Chevron Corp. said on Nov. 10 that it would buy natural-gas producer Atlas Energy to expand the company's footprint in shale gas. Chevron will $3.2 billion in cash and would assume the company's debt of about $1.1 billion.
"The Atlas Energy assets further advance Chevron's global shale gas position, complementing the company's recent entrance into shale gas opportunities in Poland, Romania and Canada," said George Kirkland, Chevron's vice chairman.
Under the agreed takeover, Chevron will pay Atlas Energy shareholders $43.34 in cash for each share, a 37% premium over the closing price on Nov. 8.
Kirkland said the acquisition of the Pennsylvania-based company will provide Chevron with an attractive natural gas resource position primarily located in the state's Marcellus Shale. "We are acquiring a company that has one of the premier acreage positions in the prolific Marcellus," Kirkland said.
"The high quality resource, competitive cost structure in the Marcellus, strong growth potential of the asset base and its proximity to premier natural gas markets make this targeted acquisition a compelling investment for Chevron."
If the deal is approved by regulators, the San Ramon, California-based energy giant will gain Atlas Energy's estimated nine trillion cubic feet of natural gas resources, which includes approximately 850 billion cubic feet of proved natural gas reserves with approximately 80 million cubic feet of daily natural gas production.

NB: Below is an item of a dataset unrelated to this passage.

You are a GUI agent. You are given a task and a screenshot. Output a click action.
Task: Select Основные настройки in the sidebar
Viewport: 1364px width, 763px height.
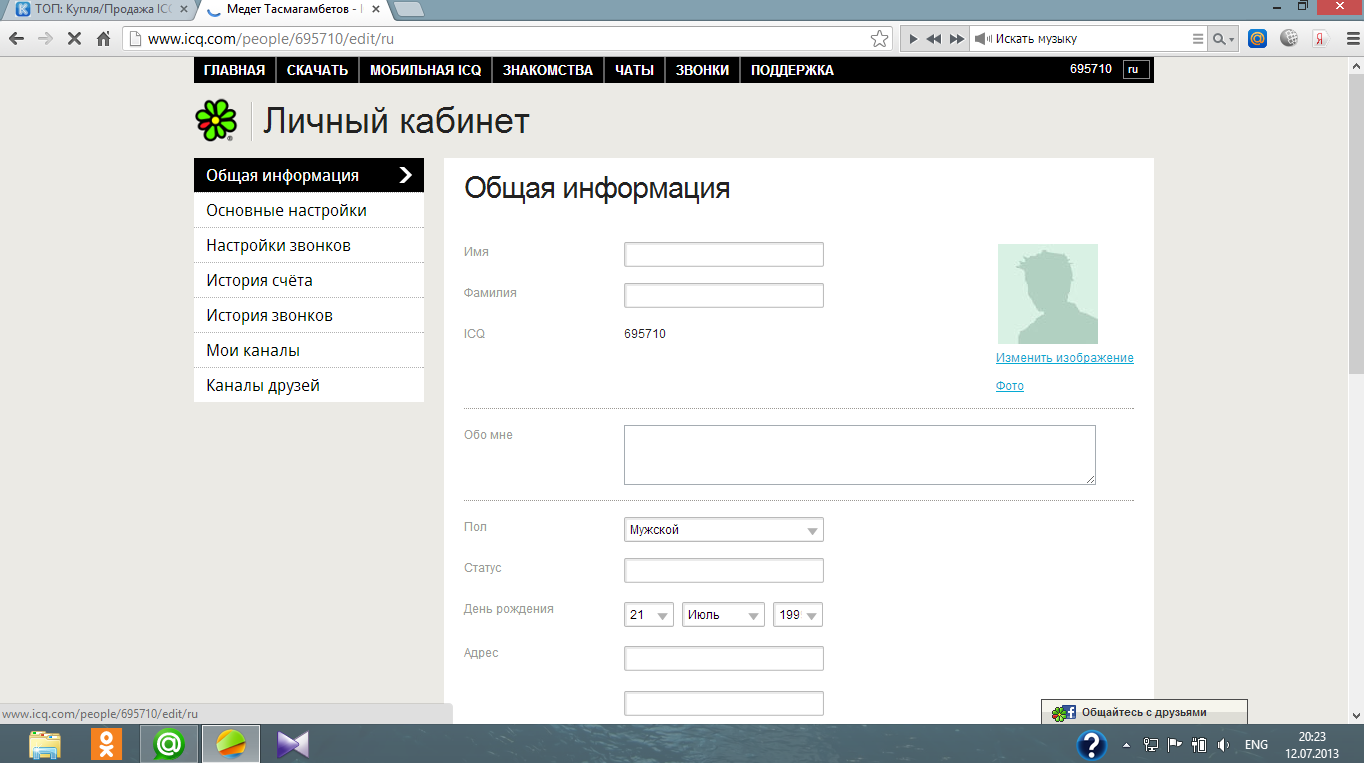pyautogui.click(x=286, y=211)
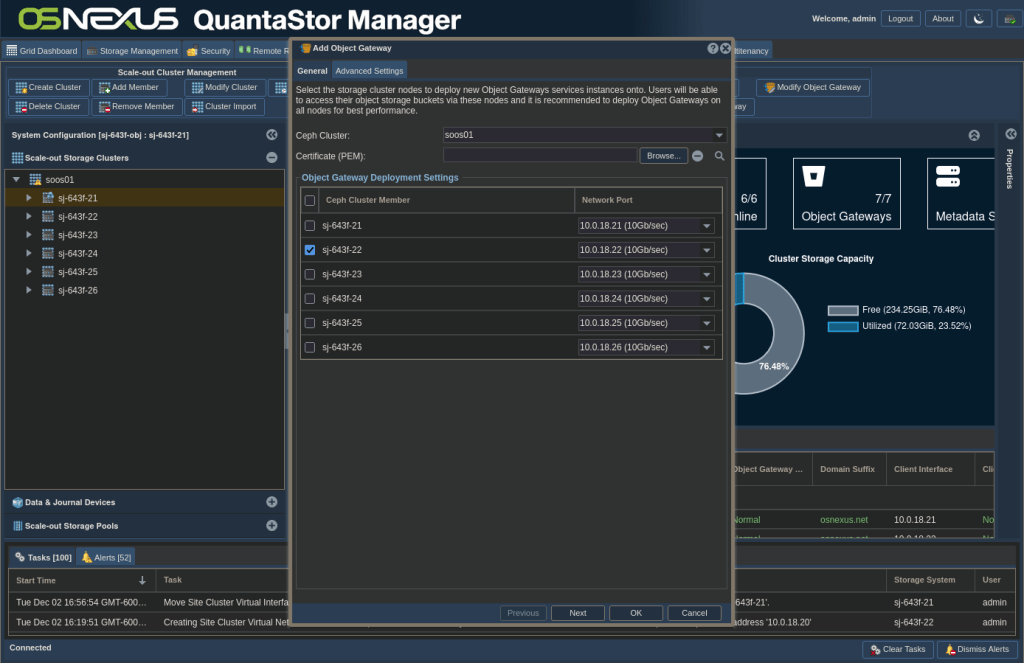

Atlas Energy is one of the largest independent natural gas producers in the Appalachian and Michigan basins and a leading developer in the Marcellus Shale position in Pennsylvania.
Its assets in the Appalachian basin consist of 486,000 net acres of Marcellus Shale; 623,000 net acres of Utica Shale; and a 49% interest in Laurel Mountain Midstream, a joint venture which owns over 1,000 miles of intrastate and natural gas gathering lines servicing the Marcellus, among other resources.